Incorporate continuous parameters into the F2 action space

Investigate whether incorporating continuous rotation parameters into the action space of the F2 offline reinforcement learning framework for compiling free-fermionic subroutines can achieve equal or improved gate-count and depth reductions relative to the current discretized-angle move set, while maintaining target accuracy.

Background

F2 currently operates with a discrete set of parameterized Pauli-string exponentials, where rotation angles are discretized (e.g., Θ includes ±π/2k).
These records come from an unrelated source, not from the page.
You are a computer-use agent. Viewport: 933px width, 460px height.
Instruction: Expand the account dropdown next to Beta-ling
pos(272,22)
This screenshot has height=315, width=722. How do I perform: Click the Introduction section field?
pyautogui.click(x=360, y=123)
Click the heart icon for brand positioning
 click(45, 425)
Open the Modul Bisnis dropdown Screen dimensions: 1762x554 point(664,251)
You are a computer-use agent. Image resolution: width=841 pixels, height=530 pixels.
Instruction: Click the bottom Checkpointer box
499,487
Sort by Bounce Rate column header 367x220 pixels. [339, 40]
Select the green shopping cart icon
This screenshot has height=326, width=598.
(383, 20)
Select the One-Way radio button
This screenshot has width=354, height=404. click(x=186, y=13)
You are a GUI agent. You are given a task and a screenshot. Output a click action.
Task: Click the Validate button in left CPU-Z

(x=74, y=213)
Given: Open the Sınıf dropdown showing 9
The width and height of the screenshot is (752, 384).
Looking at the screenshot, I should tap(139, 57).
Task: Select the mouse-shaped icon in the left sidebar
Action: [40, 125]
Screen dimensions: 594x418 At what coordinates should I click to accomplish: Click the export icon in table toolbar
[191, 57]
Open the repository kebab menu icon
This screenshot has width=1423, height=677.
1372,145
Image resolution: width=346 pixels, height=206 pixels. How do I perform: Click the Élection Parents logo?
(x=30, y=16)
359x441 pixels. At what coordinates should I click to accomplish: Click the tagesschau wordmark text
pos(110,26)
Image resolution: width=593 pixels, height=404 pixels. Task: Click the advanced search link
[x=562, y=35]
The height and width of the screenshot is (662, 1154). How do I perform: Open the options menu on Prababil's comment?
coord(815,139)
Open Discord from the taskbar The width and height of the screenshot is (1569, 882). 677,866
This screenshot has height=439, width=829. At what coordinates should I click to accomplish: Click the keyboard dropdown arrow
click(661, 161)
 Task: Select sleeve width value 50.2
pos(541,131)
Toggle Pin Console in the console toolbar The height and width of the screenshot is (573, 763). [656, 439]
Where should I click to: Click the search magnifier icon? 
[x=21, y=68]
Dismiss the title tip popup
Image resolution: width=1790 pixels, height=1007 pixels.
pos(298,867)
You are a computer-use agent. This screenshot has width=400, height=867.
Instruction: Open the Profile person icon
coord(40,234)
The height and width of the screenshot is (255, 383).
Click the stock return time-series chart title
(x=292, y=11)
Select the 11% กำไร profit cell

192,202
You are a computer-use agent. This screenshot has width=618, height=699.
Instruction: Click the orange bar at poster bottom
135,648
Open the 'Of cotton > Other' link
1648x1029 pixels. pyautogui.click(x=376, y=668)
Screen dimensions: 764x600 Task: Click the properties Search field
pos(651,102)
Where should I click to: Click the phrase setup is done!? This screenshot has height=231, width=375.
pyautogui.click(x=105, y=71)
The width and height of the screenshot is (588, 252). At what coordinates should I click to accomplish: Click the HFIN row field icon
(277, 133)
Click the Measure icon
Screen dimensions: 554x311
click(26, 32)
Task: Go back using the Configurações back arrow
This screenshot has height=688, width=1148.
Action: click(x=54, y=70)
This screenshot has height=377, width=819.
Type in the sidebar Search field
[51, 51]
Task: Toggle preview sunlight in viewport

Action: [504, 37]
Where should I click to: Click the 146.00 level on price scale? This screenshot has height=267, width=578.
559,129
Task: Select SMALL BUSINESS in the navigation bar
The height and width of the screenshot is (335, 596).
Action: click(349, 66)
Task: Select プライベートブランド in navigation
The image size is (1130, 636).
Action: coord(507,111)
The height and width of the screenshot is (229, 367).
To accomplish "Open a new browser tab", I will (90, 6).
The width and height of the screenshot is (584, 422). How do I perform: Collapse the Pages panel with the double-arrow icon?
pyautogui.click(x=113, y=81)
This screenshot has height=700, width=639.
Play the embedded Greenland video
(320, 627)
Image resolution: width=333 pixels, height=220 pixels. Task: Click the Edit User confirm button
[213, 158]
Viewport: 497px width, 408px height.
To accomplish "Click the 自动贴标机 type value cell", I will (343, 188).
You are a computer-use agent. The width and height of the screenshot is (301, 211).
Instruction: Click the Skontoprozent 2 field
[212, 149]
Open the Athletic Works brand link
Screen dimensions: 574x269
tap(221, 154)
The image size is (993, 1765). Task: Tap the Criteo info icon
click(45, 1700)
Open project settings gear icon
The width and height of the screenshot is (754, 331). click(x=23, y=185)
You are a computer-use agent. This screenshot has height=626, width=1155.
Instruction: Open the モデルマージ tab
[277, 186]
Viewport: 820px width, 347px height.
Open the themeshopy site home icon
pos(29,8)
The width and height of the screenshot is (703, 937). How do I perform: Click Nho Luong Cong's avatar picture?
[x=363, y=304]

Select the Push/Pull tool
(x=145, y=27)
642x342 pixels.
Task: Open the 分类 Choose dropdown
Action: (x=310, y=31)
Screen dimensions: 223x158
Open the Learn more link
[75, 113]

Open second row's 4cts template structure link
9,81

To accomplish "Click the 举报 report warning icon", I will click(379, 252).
This design stabilizes learning in a large hybrid discrete-continuous action space and simplifies offline trajectory generation, but can initially inflate depth until post-pass optimizations merge and commute gates.

The authors explicitly question whether allowing continuous parameters directly in the move space could match or surpass the performance achieved with discretized angles, potentially mitigating depth inflation and offering finer-grained synthesis—while maintaining the low error tolerances demonstrated across benchmarks.

References

While this progress is promising, multiple research questions are still unanswered. These questions are as follows. Can the same performance be achieved or improved upon through the incorporation of continuous parameters into the move space?

F2: Offline Reinforcement Learning for Hamiltonian Simulation via Free-Fermionic Subroutine Compilation (2512.08023 - Decker et al., 8 Dec 2025) in Section 7 (Conclusion)